▶ EXERCISE GOAL: What is needed is an exact copy of every line from the one containing "The height and" through the end of the entries; please set it down without any pictures.

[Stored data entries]
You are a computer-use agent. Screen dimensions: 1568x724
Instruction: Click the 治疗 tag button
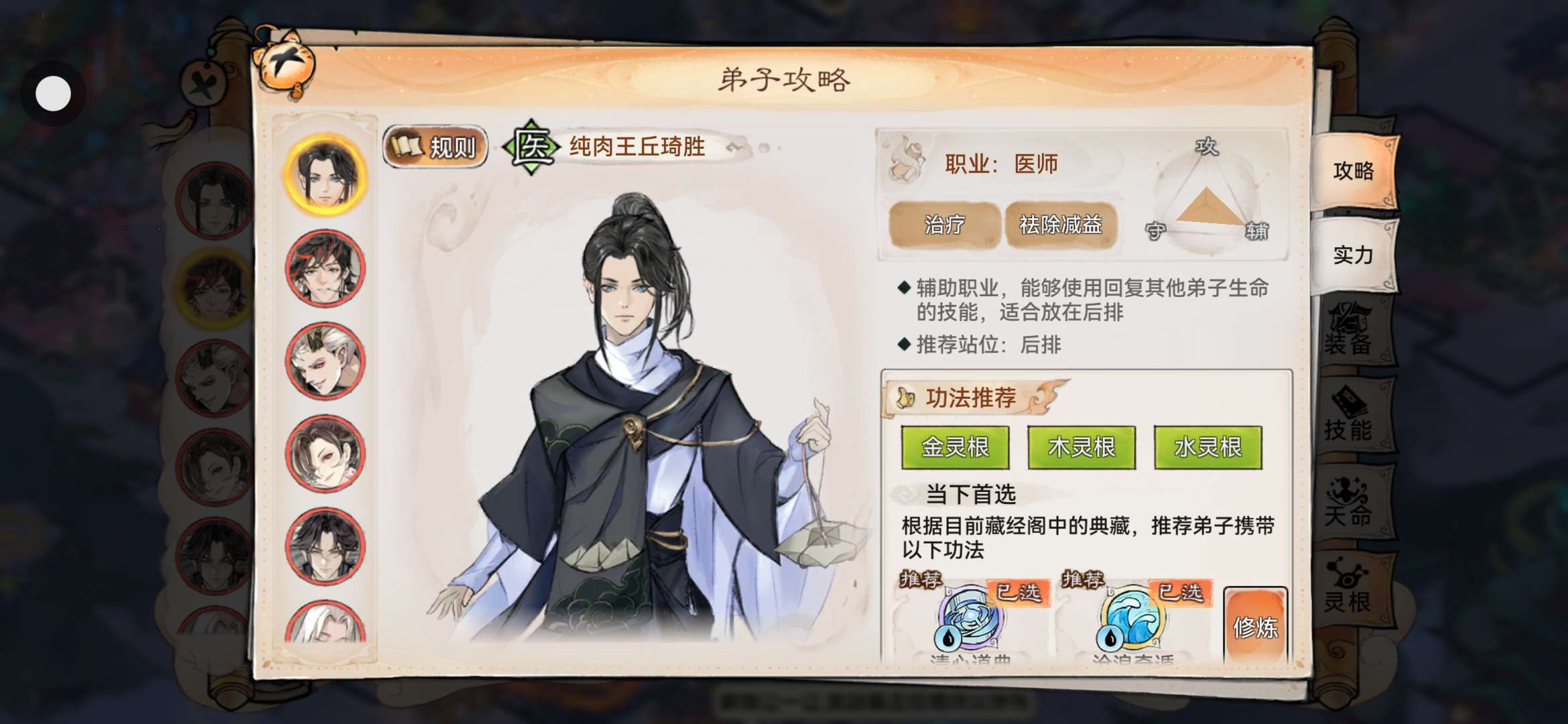[944, 225]
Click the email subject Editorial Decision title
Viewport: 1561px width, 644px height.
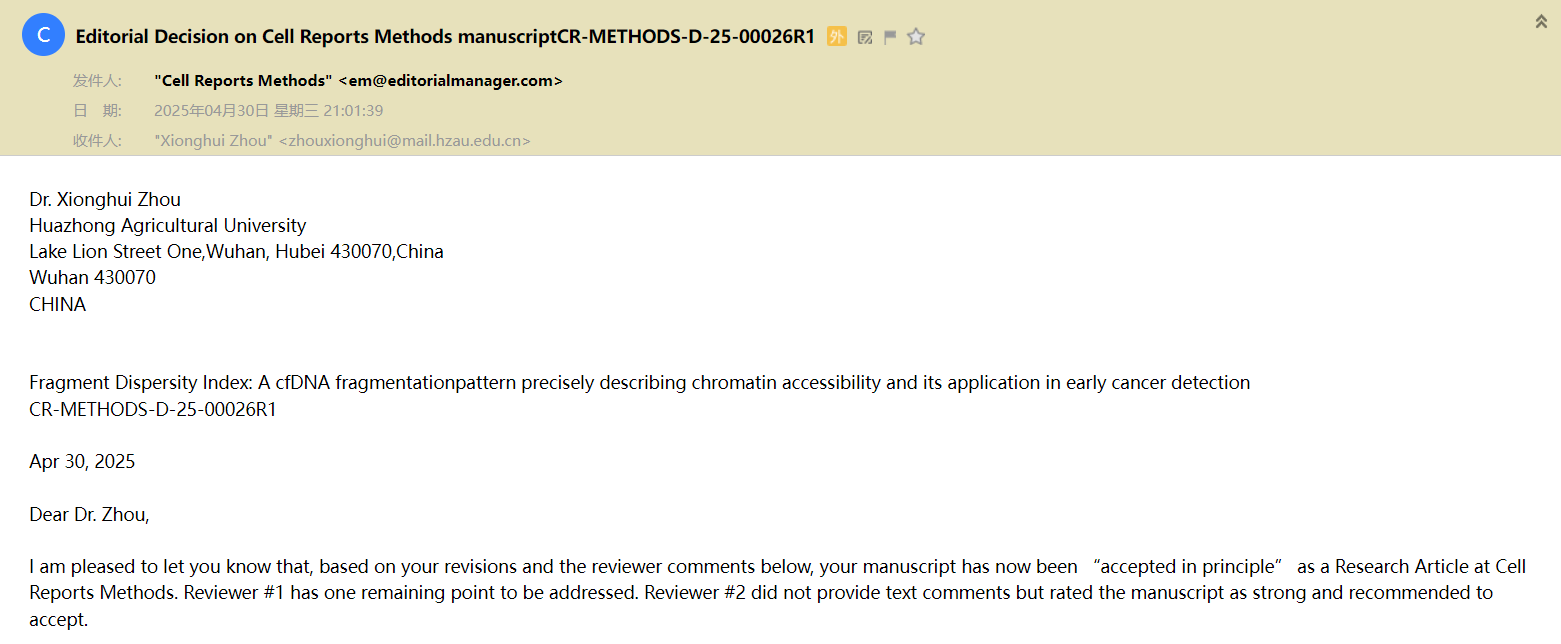pos(445,37)
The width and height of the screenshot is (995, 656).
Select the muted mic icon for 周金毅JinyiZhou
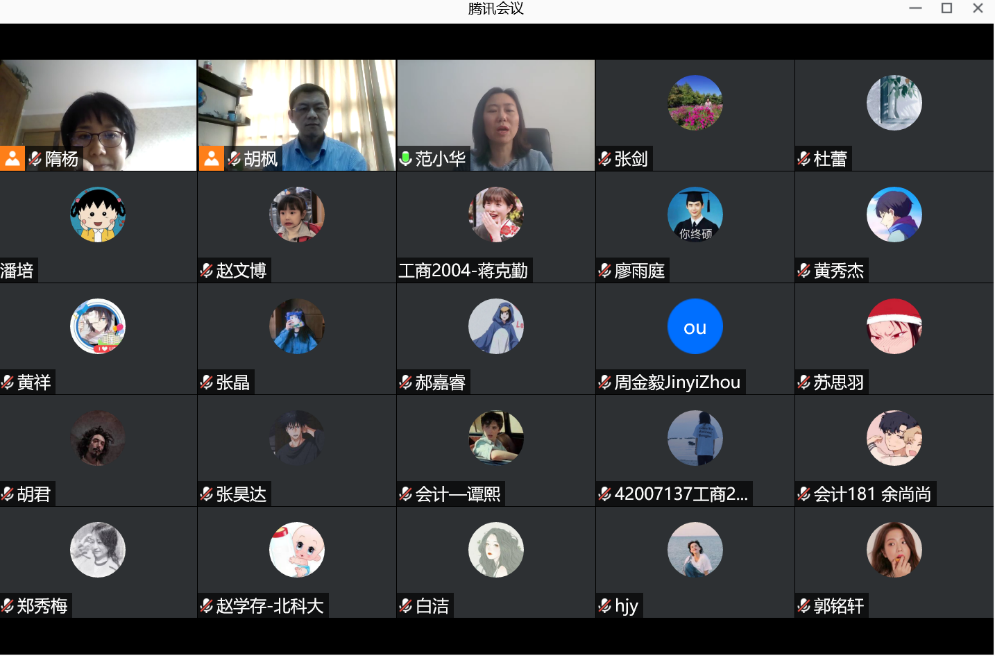605,382
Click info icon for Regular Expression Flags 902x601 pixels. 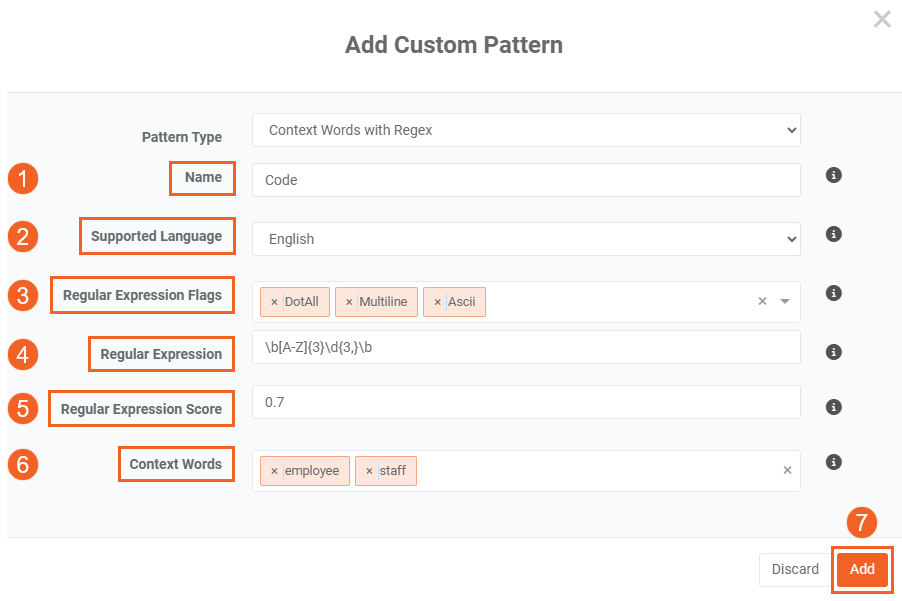(833, 293)
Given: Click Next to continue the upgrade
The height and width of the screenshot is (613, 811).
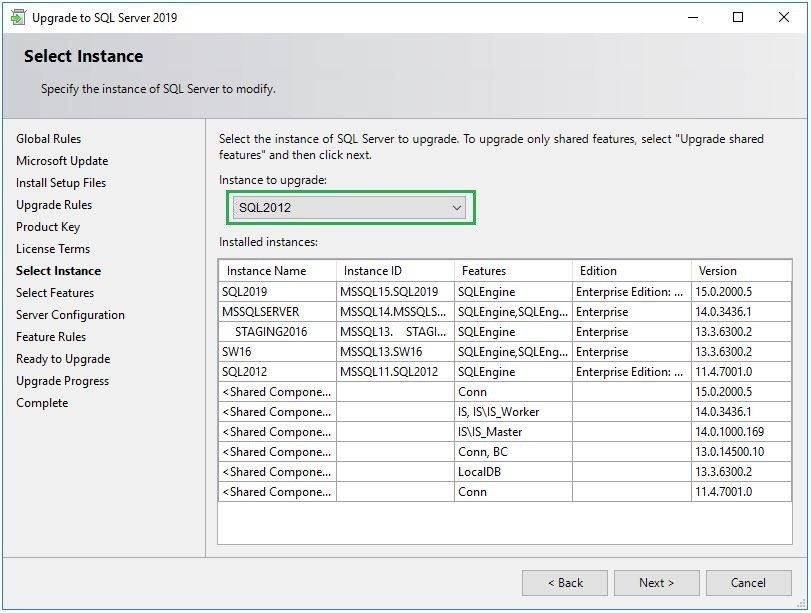Looking at the screenshot, I should point(656,583).
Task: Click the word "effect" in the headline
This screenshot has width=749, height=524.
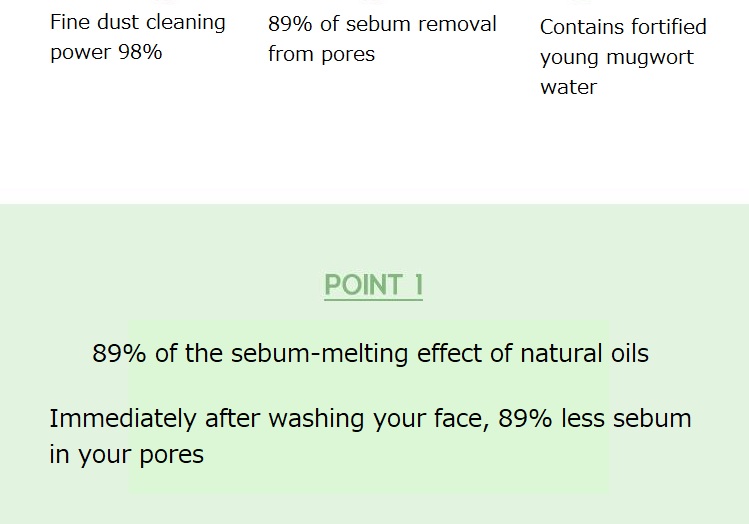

▶ EXERCISE OUTPUT:
The height and width of the screenshot is (613, 811).
Looking at the screenshot, I should point(656,583).
Task: Click the word "effect" in the headline
This screenshot has width=749, height=524.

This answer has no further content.